The village I was referring to in my original post was presented to us as being 'an innocent fishing village' that was, as it turns out, a pirate outpost who traded openly with the monks in the temple. Now we may not be the brightest bunch on (more or less) two legs, but even our suspicions were aroused when our unarmed ship hoved into view of the village and found a small flotilla of canoes and a big-ass junk (complete with front and back mounted ballistas) setting out to greet us.

Hell yes we kicked in their doors! We also stole their s*** junk!

We are now in the process of storming the temple to rescue the down-trodden masses (whether they like it or not) and I suspect that we will be neck-deep in dealing with the consequences of that for the forseeable future...

Sounds awesome!

[quote="Alex"] The single most important thing to do to avoid the "5 minute adventuring day" is to run a dynamic world. [/quote]

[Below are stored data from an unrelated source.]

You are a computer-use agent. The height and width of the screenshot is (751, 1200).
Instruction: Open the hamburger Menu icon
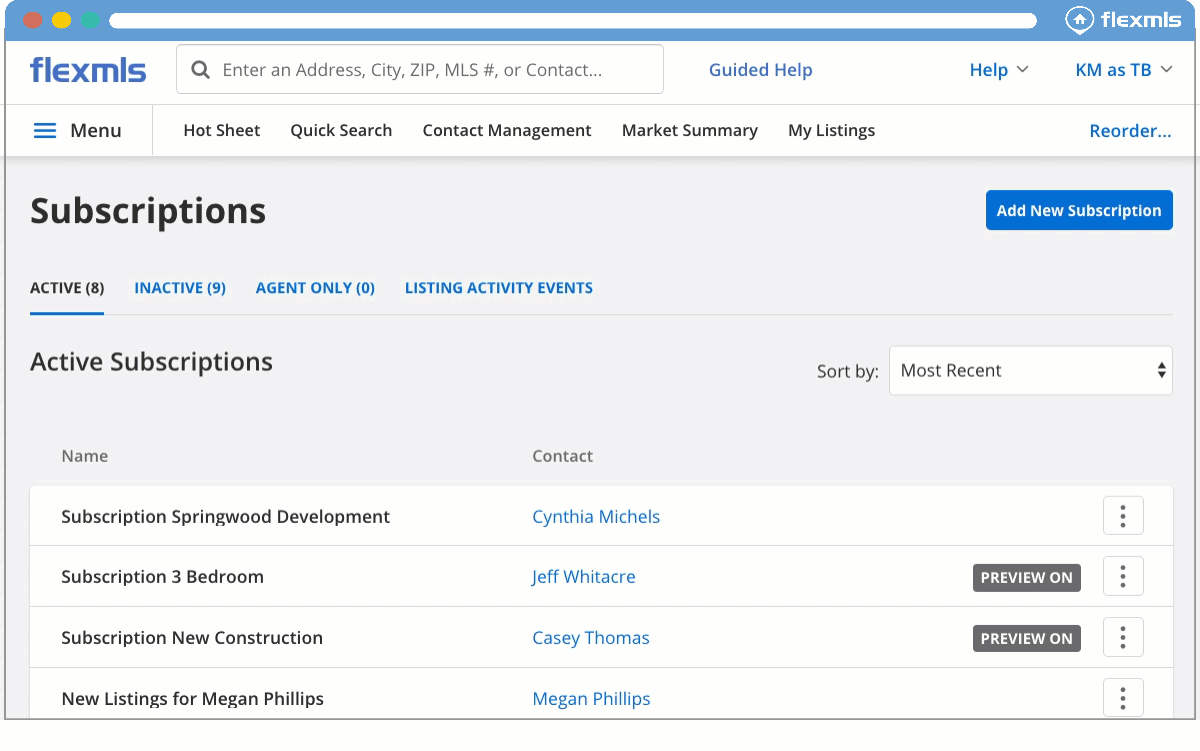click(x=45, y=131)
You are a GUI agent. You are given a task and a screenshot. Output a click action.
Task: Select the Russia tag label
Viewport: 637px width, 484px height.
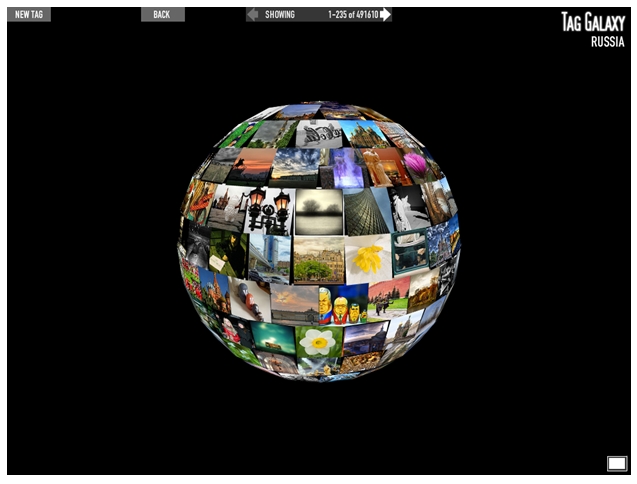[x=607, y=42]
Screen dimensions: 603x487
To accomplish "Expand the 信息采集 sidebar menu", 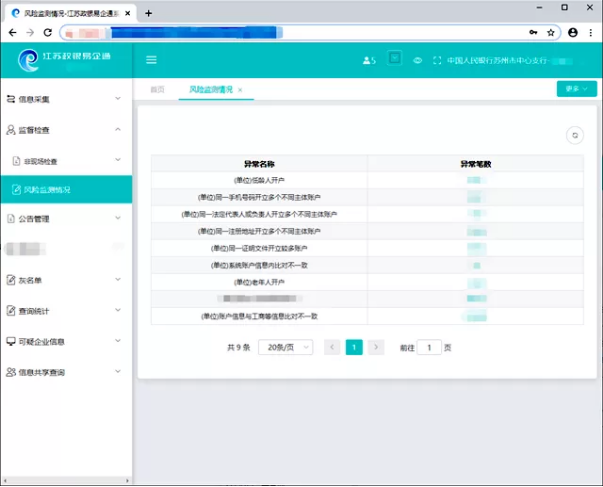I will pyautogui.click(x=65, y=100).
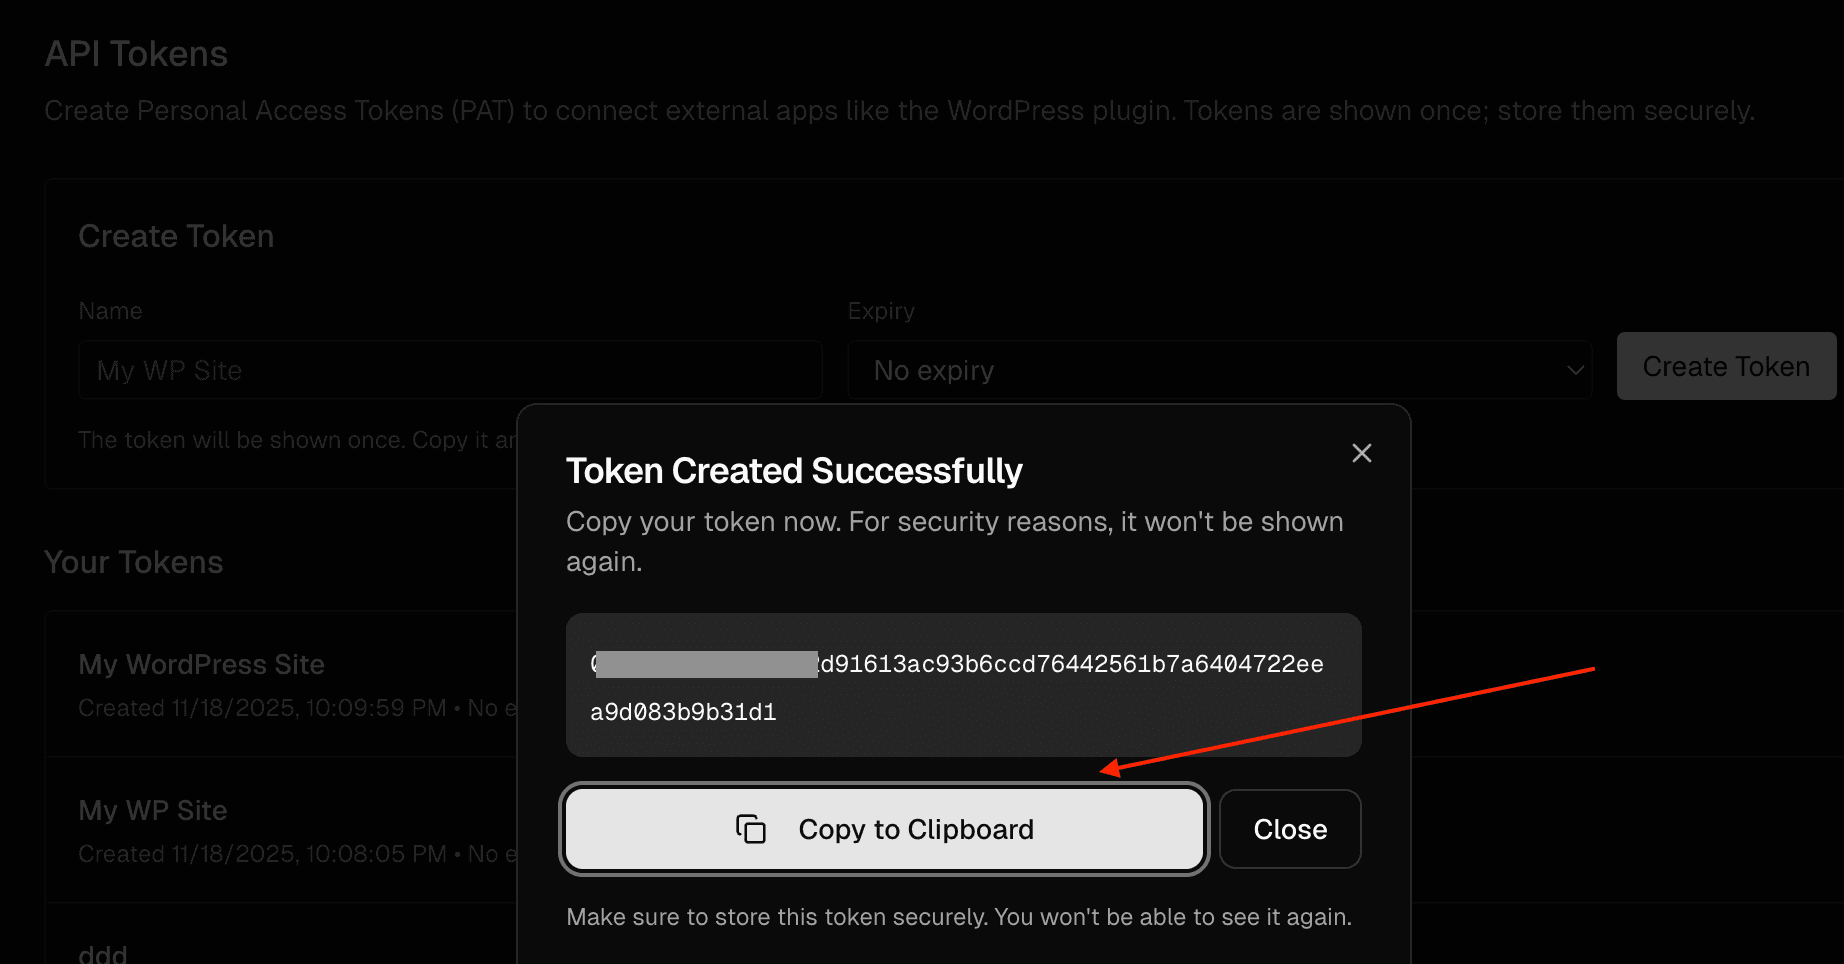Focus the Name input field
This screenshot has width=1844, height=964.
coord(450,370)
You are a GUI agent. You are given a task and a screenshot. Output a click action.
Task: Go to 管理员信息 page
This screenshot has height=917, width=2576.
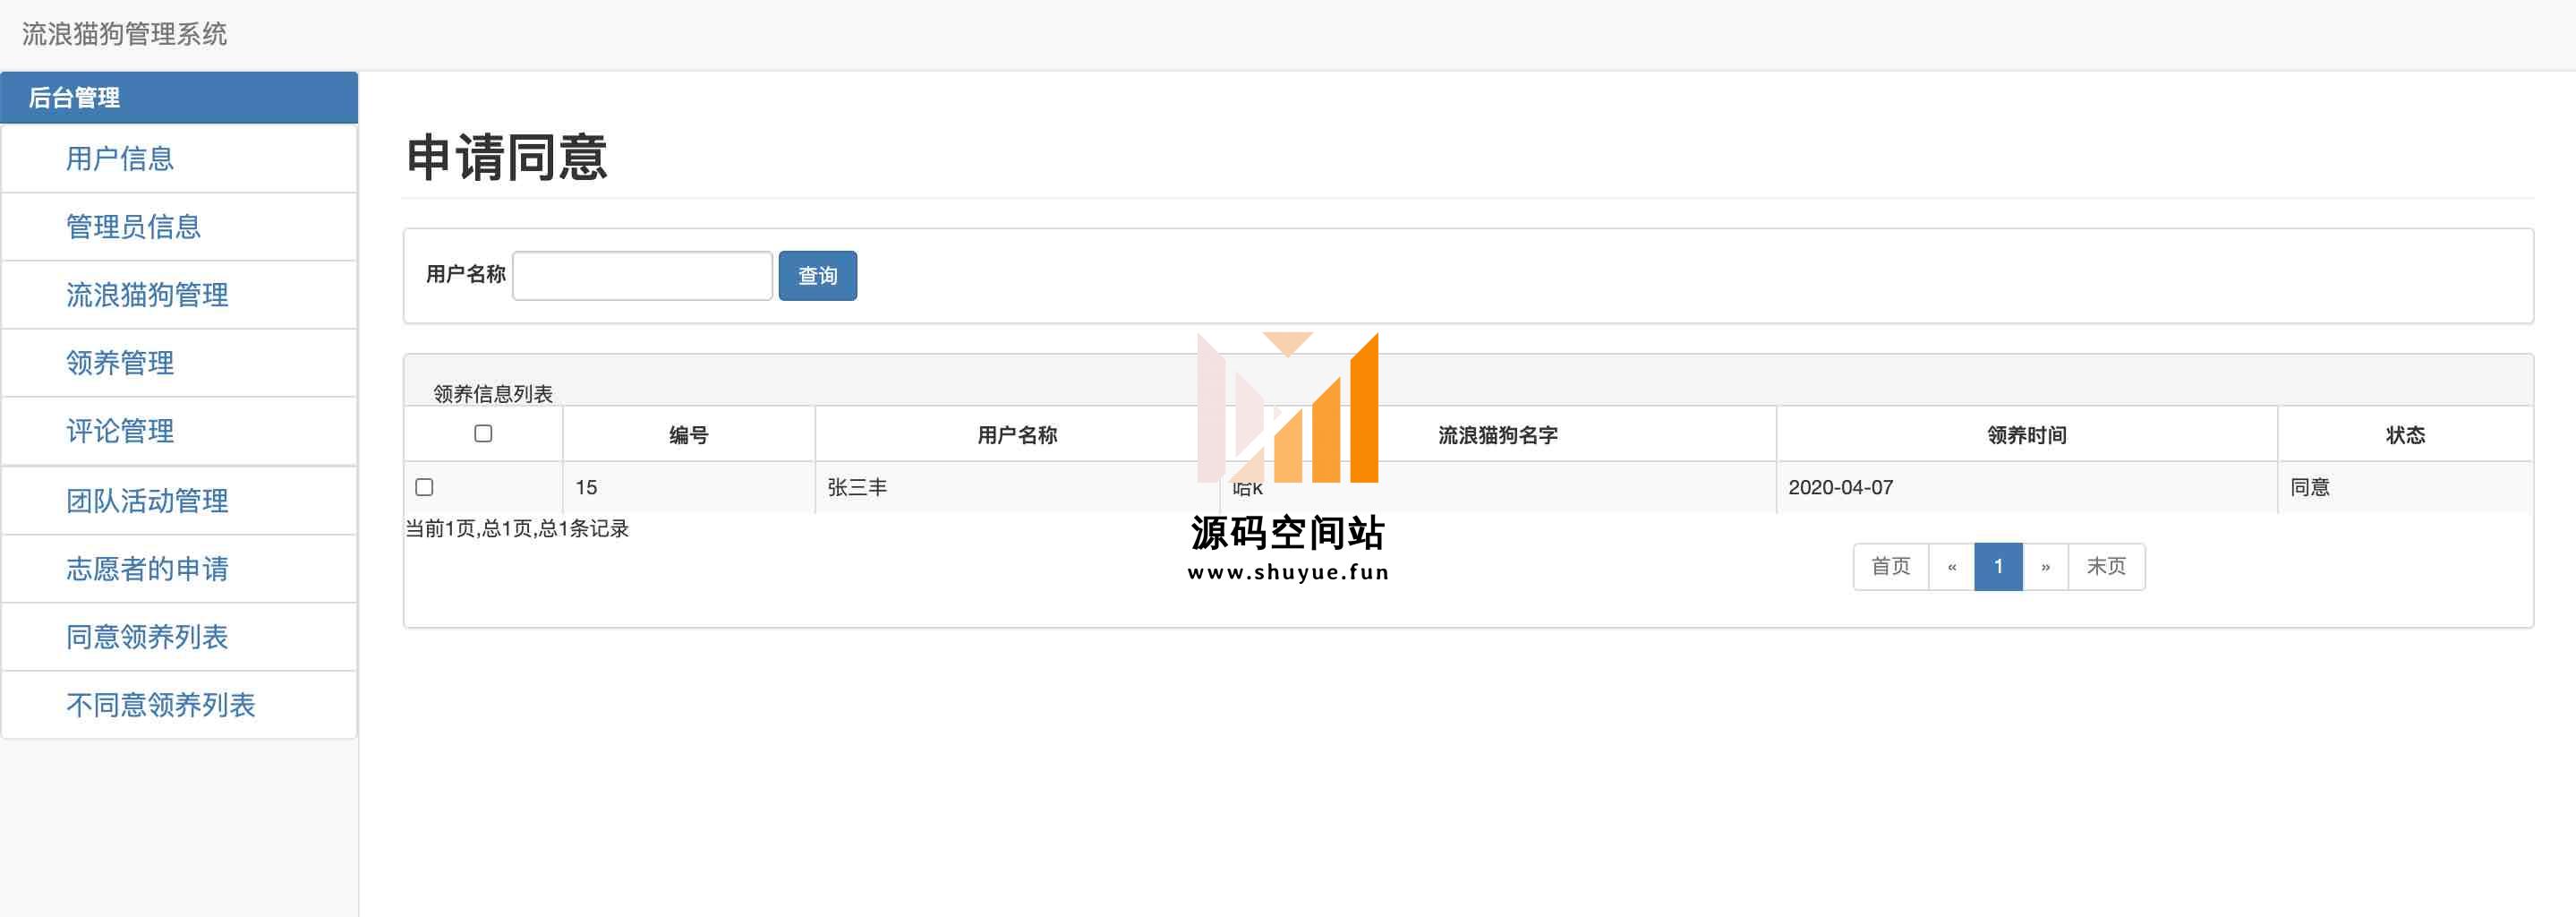133,227
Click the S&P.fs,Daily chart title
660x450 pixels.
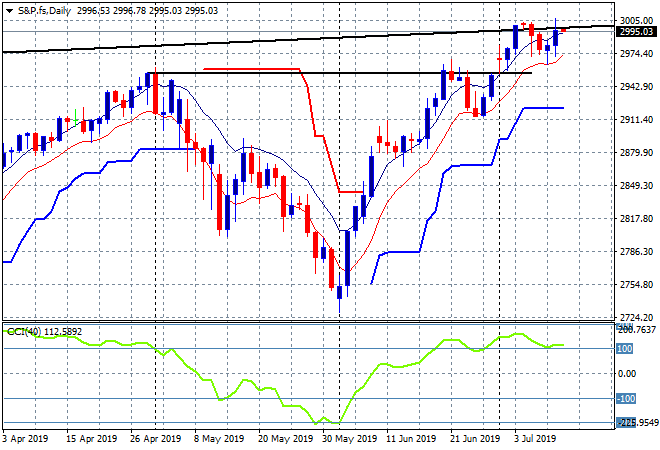pyautogui.click(x=44, y=11)
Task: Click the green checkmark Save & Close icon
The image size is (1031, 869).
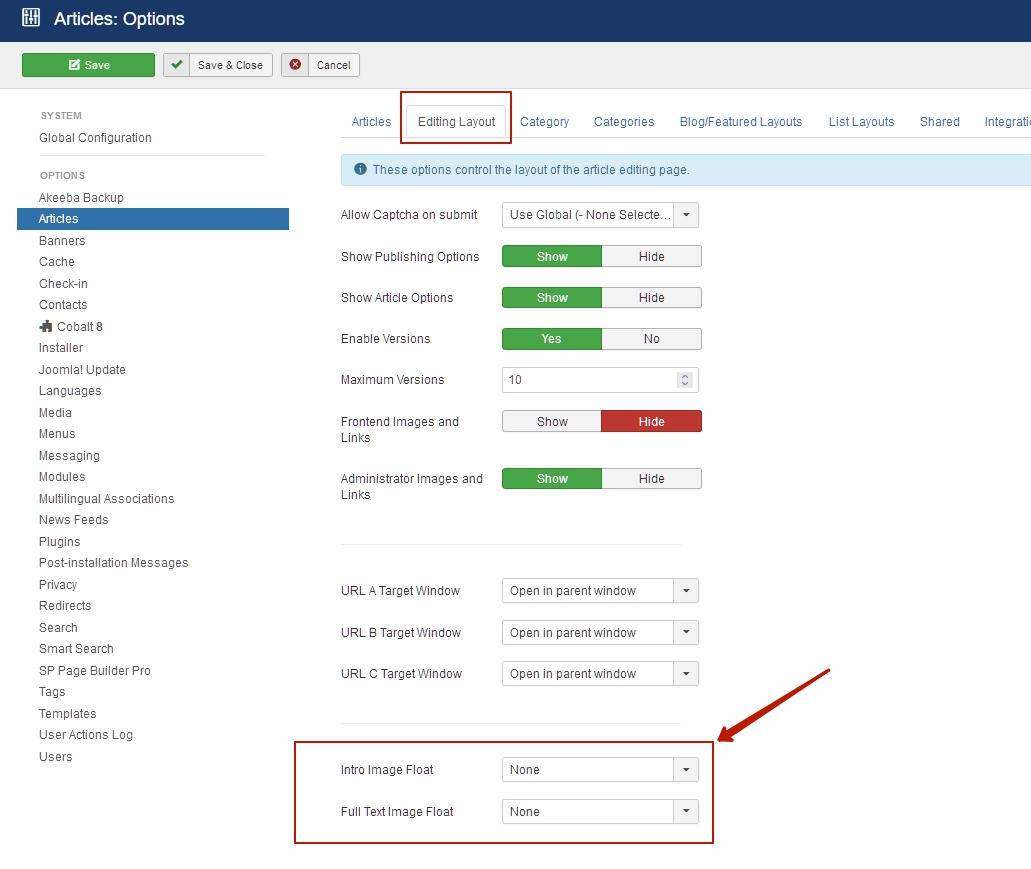Action: point(177,65)
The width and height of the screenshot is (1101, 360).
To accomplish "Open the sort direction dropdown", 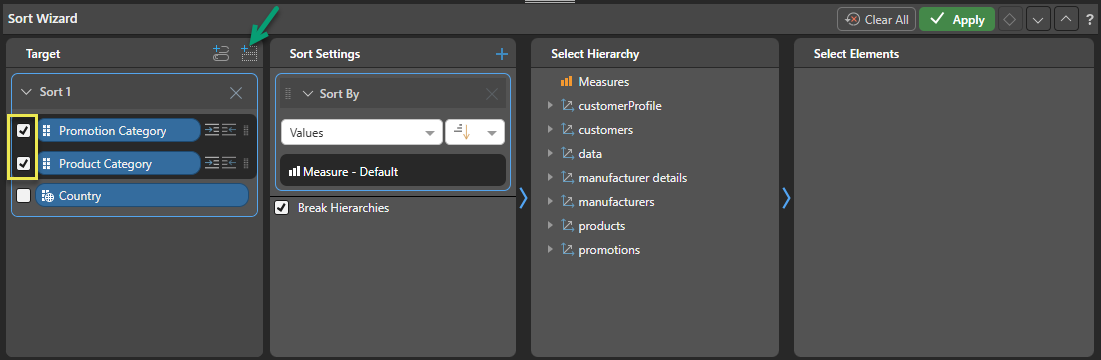I will [475, 133].
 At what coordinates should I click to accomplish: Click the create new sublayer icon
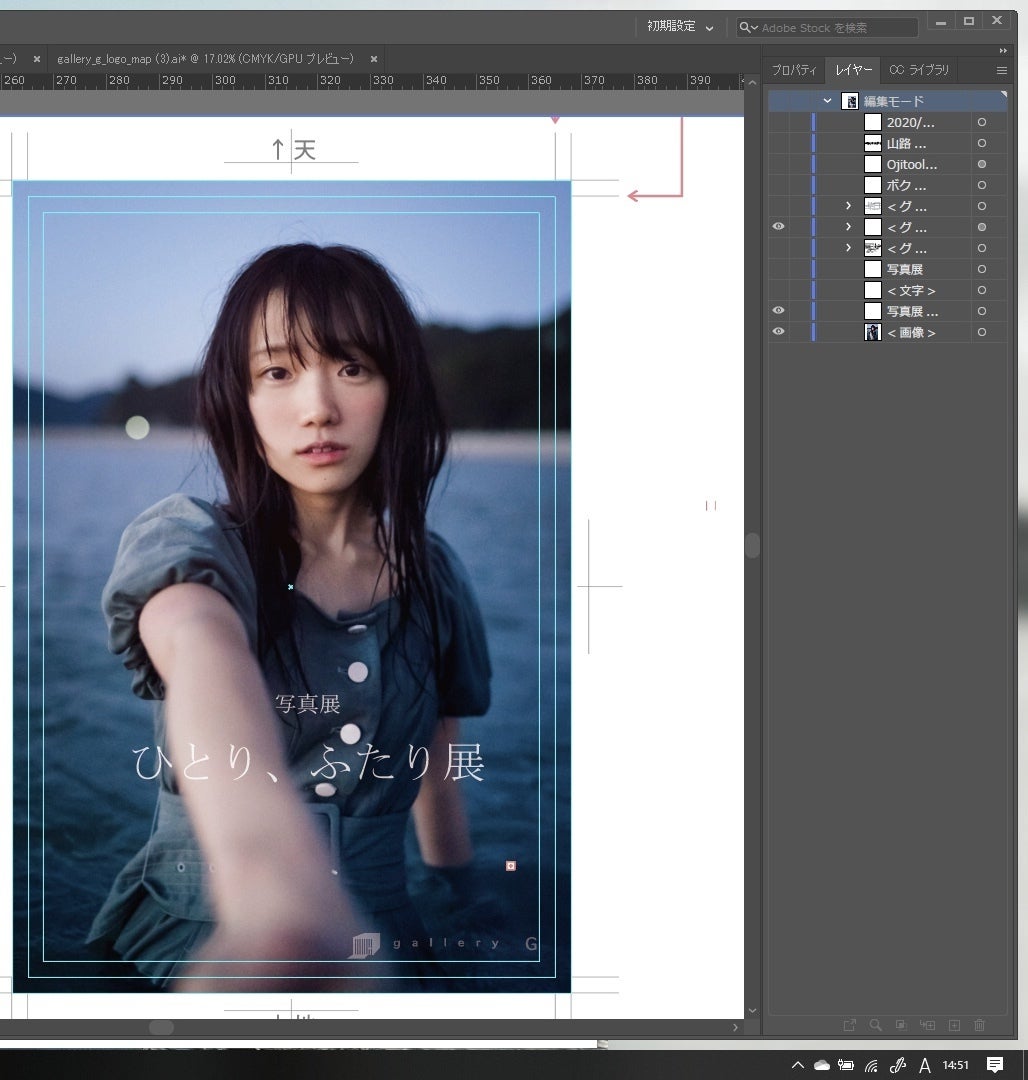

I agree and have some good experience in and practice at this, especially in recent years.

I've never built, run a rival adventuring party and really like this idea thanks. I remember reading about it in Dwimmermount and elsewhere, but I've never seen it as a player either.

I think an rival group that was headed by a previous hireling who just rolled low on the in-between adventure recruiting roll and went their own way would be particularly effective.

To be clear, please don't interpret my post as imposing heroism on PCs who'd prefer to be scoundrels. I merely was using it as a quick example. 

 

The Murderhobos aren't quite sociopathic; it's more like a "sliding scale" of morals depending on how much potential loot someone possesses.

Peasants and villagers are safe, while those displaying conspicious wealth are at risk. (They also, interestingly, had peacable relations with a ghoul warren. The Murderhobos paid for information and safe passage with "fresh meat" from recent encounters. The ghouls named them the Corpsebringers.)